Firms scramble to slash costs as crisis deepens
Navigating a new environment in which oil prices have halved in a year and their customers are slashing investments, oil service firms face a rough ride.
“The industry has been quite lazy in changing because oil prices have been helping us a lot,” Samir Brikho, chief executive of oil service engineering company Amec Foster Wheeler, told Reuters.
The previous oil price plunge in 2008-2009, driven by the global financial crisis, ended too soon to force oil service firms seriously to reassess their cost structures.
Now, as oil prices have failed to rebound in over a year, oil service companies are depending on running their businesses more efficiently to survive.
This week’s biennial gathering of the offshore oil services sector in Britain’s oil capital Aberdeen highlighted the extent of cost savings being made.
British oil service heavyweights including Wood Group and Petrofac, as well as London-headquartered Seadrill, had no presence among the 1,500 exhibitors at the conference.

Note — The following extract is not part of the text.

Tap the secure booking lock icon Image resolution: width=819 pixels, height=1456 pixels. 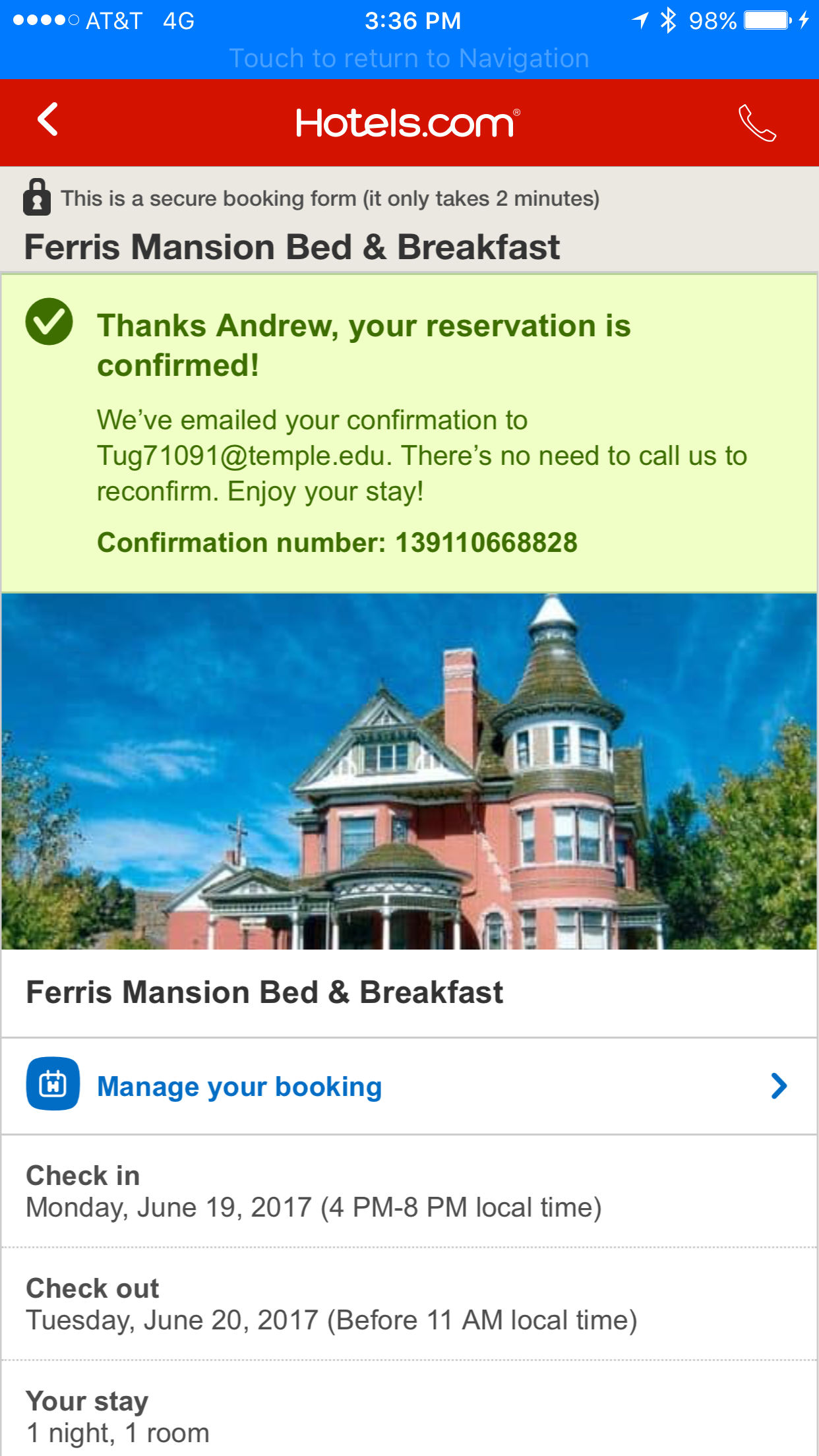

“It shows how seriously they take the cost-cutting,” said one conference attendee who works in the industry but declined to be identified. Britain’s oil and gas industry lobby group estimates the sector will reduce costs by €2.87bn by the end of next year.
A large part of these savings is related to job cuts.
Companies say they are making changes in working practices that mean the sector is less wasteful, such as co-operating better on projects and standardising equipment.